TASK PROMPT
Output exactly the lines that run from the top of the entries to the line holding "The height and width of the screenshot is (384, 512).", including both of those lines.

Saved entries
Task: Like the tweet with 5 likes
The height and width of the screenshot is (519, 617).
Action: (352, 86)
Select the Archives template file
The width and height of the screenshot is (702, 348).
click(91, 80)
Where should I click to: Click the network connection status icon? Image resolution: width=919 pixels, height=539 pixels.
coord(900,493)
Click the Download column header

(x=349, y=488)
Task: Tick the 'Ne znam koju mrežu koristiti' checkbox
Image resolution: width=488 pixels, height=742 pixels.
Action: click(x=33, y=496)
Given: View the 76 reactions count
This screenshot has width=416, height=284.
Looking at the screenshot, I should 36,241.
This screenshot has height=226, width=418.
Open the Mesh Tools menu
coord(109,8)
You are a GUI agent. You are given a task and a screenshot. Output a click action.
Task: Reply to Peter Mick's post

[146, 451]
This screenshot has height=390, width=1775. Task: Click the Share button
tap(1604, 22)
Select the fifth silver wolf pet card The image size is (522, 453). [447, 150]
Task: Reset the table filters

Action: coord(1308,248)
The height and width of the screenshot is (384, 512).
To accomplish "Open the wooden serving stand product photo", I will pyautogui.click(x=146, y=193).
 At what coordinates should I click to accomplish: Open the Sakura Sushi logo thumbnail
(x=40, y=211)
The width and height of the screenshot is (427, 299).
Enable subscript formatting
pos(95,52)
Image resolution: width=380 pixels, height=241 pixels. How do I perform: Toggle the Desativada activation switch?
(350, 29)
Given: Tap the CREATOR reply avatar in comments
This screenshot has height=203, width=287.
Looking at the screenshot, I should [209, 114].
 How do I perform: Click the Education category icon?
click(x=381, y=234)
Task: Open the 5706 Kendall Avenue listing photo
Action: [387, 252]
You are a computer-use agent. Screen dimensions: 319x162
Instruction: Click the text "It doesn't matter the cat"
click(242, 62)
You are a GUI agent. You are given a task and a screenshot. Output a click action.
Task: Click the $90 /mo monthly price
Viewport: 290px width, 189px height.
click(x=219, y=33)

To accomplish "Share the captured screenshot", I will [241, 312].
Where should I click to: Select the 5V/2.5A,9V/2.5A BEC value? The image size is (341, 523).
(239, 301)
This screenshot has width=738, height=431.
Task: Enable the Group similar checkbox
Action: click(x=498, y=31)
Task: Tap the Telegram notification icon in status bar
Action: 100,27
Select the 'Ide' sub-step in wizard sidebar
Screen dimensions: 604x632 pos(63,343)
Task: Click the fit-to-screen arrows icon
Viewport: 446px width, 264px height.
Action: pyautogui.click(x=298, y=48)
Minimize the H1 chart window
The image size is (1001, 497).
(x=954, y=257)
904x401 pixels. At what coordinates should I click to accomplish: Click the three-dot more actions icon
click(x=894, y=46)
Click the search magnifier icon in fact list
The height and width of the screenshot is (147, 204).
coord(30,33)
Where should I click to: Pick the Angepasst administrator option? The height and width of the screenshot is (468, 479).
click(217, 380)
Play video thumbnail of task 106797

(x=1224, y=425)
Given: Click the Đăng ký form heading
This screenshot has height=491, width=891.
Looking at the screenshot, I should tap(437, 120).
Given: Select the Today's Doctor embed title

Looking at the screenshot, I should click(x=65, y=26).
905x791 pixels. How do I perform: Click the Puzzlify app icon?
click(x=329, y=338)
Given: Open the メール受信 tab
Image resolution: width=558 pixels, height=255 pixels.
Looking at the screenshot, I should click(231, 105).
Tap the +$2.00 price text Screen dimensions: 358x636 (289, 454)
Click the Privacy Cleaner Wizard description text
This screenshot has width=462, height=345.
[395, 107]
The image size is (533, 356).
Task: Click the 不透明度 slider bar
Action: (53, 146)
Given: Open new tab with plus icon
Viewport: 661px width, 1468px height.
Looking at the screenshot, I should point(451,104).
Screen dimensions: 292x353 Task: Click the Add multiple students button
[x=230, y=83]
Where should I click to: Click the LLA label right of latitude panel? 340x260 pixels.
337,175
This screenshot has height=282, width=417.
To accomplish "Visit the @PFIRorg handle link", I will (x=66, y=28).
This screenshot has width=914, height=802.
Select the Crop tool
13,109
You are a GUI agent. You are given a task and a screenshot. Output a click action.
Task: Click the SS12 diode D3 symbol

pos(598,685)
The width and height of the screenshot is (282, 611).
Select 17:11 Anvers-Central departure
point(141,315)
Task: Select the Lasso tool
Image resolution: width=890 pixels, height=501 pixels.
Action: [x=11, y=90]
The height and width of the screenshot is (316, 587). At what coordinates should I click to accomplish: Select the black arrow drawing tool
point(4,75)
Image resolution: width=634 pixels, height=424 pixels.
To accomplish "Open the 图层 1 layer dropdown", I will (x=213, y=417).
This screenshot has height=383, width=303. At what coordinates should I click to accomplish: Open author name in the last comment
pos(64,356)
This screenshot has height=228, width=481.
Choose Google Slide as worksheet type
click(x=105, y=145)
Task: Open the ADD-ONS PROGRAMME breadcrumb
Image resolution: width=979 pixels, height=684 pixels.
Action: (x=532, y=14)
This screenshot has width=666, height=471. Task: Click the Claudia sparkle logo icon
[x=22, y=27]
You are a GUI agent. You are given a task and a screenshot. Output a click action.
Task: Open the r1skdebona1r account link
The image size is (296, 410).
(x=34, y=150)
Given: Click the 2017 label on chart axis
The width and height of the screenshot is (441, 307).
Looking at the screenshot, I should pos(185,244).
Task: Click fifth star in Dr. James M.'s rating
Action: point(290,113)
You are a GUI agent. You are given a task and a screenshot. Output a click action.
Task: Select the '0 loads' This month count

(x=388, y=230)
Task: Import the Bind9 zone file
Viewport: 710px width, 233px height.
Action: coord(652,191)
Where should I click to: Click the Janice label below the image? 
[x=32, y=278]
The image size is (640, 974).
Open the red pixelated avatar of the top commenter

RESULT FOR THIS TASK
Task: Like the tweet with 5 likes
The height and width of the screenshot is (519, 617).
Action: (352, 86)
Select the Archives template file
The width and height of the screenshot is (702, 348).
click(91, 80)
Where should I click to: Click the network connection status icon? Image resolution: width=919 pixels, height=539 pixels.
coord(900,493)
Click the Download column header

(x=349, y=488)
Task: Tick the 'Ne znam koju mrežu koristiti' checkbox
Image resolution: width=488 pixels, height=742 pixels.
Action: click(x=33, y=496)
Given: View the 76 reactions count
This screenshot has width=416, height=284.
Looking at the screenshot, I should 36,241.
This screenshot has height=226, width=418.
Open the Mesh Tools menu
coord(109,8)
You are a GUI agent. You are given a task and a screenshot. Output a click action.
Task: Reply to Peter Mick's post

[146, 451]
This screenshot has height=390, width=1775. Task: Click the Share button
tap(1604, 22)
Select the fifth silver wolf pet card The image size is (522, 453). [447, 150]
Task: Reset the table filters

Action: coord(1308,248)
The height and width of the screenshot is (384, 512).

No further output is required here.